Why this exists
Game feel is the difference between a mechanic that merely functions and an interaction that players understand, trust, and enjoy. A jump can be correct but still feel floaty. A hit can deal damage but still feel weak. A button can work but still feel unresponsive.
The craft behind those differences is learnable, but the best material is scattered across conference talks, blog posts, videos, tools, engine-specific examples, and small implementation notes. GameJuice collects that material and organizes it around how developers actually learn: concepts, paths, patterns, and references.
What GameJuice is for
The site is built for designers, programmers, technical artists, and small teams who want practical guidance without digging through a general game development feed. It focuses on feedback, timing, responsiveness, animation, effects, camera motion, sound, UI response, and the small touches that make an interaction readable.

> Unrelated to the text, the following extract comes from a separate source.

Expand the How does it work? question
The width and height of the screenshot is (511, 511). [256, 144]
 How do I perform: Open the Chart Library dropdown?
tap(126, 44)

It is not trying to be a social platform, a course marketplace, or a generic resource dump. The goal is to make good material easier to find, easier to connect, and easier to apply.
How the site is organized
- Start Here explains the core idea of juice and gives new readers a first route through the topic.
- Learning Paths group articles into ordered sequences, so related ideas build on each other.
- Patterns start with a common feel problem and turn it into a concrete feedback stack.
- Library collects external articles, talks, books, tools, plugins, snippets, and tutorials.
What gets included
Good entries should help a developer make a better-feeling game. That can mean a classic talk about game feel theory, a camera shake implementation, a breakdown of hit stop, a UI animation guide, a sound design note, or a tool that helps prototype feedback quickly.
Quality matters more than volume. The site favors material that is specific, practical, and durable over noisy lists or shallow inspiration posts.